→ **PROMPT**
From the line that contains "You are a computer-use agent." to the final line of the records below, print each line exactly and leave every picture out.

→ **EXTRACTED RECORDS**
********

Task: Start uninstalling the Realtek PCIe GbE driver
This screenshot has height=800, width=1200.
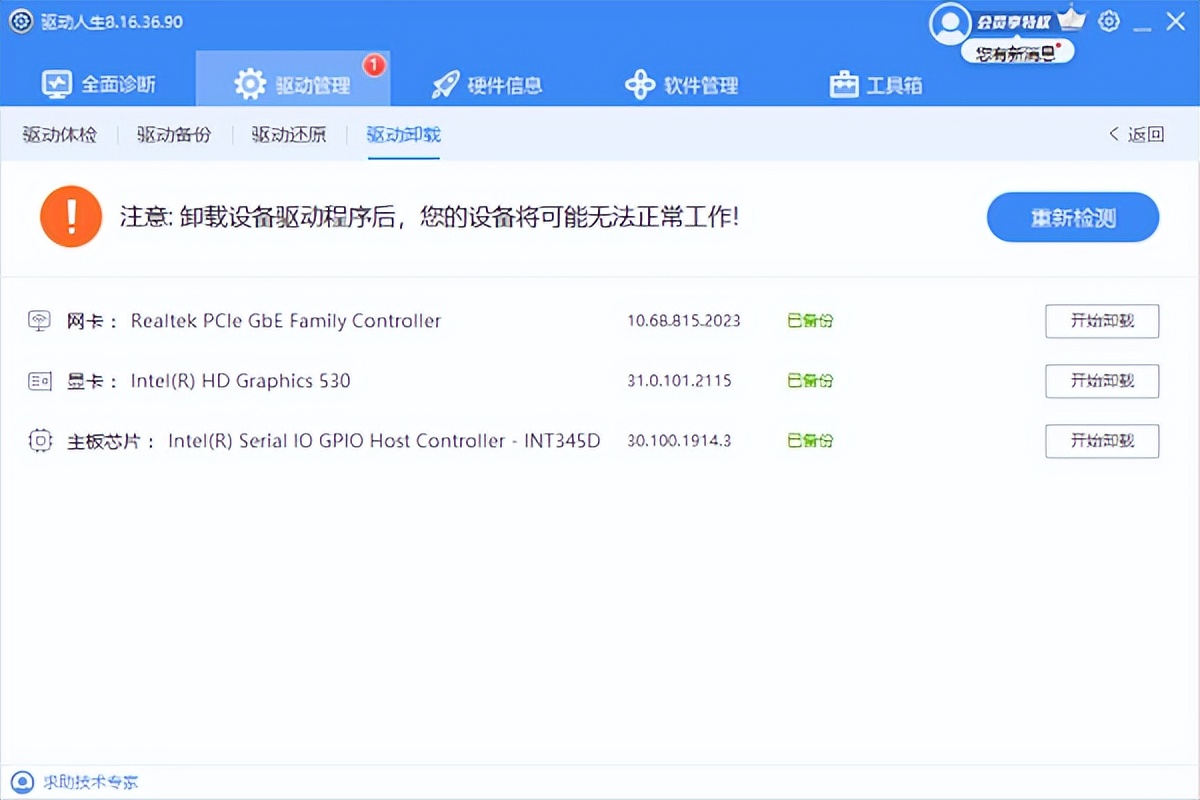Action: point(1101,321)
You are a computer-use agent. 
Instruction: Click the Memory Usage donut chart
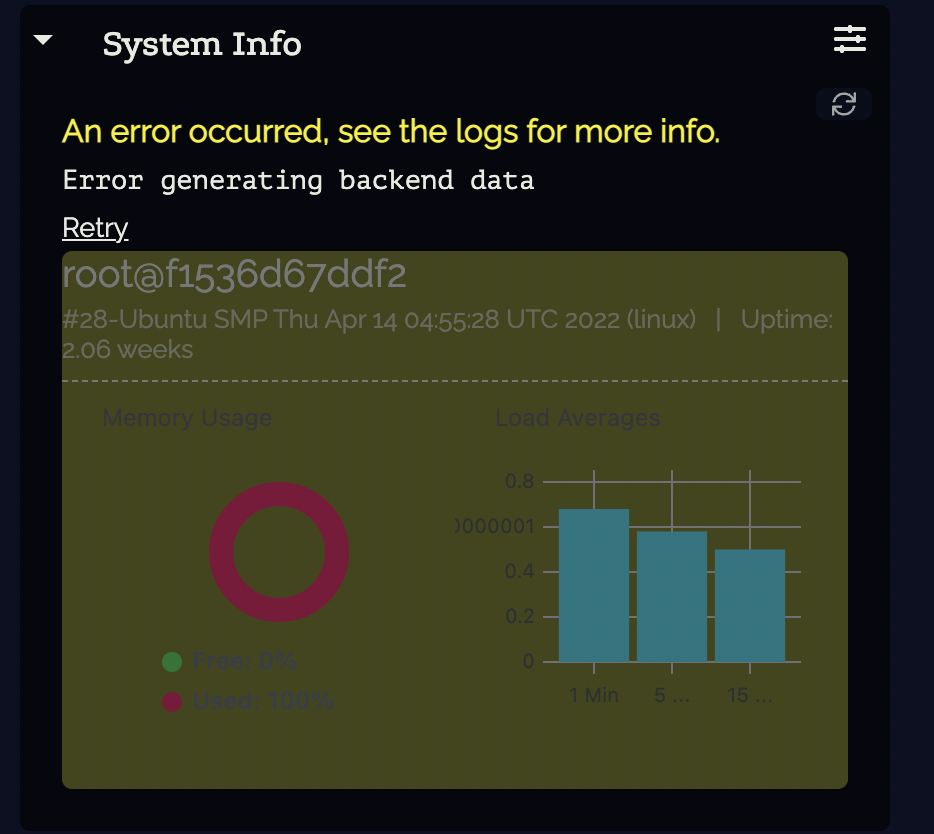pyautogui.click(x=279, y=553)
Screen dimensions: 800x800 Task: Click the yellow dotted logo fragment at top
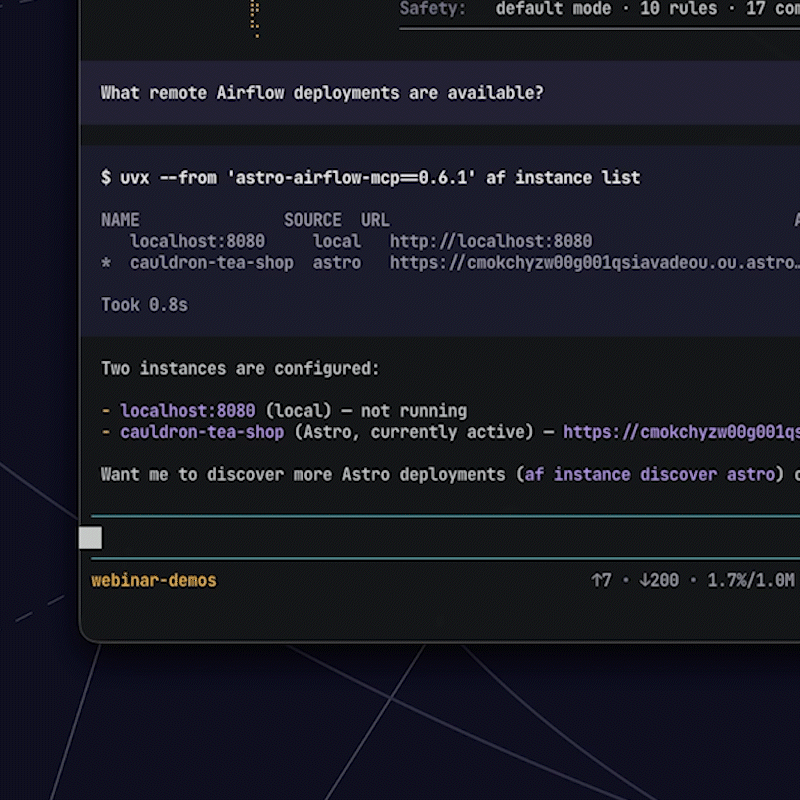click(x=255, y=19)
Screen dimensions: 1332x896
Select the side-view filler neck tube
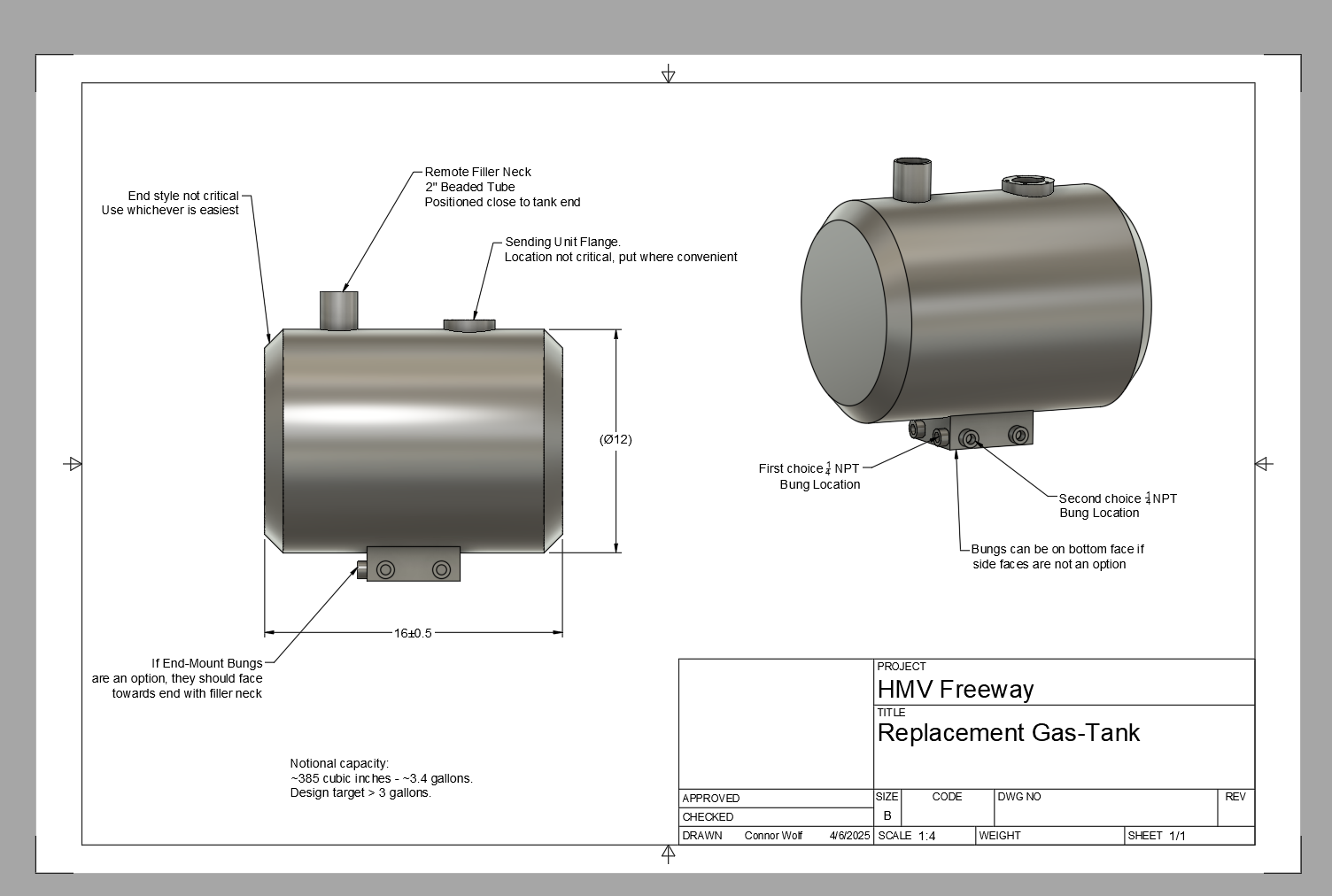click(x=338, y=310)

********

→ **ANSWER SECTION**
You are a computer-use agent. 
Instruction: Click the Memory Usage donut chart
pyautogui.click(x=279, y=553)
Screen dimensions: 800x800 Task: Click the yellow dotted logo fragment at top
click(x=255, y=19)
Screen dimensions: 1332x896
Select the side-view filler neck tube
click(x=338, y=310)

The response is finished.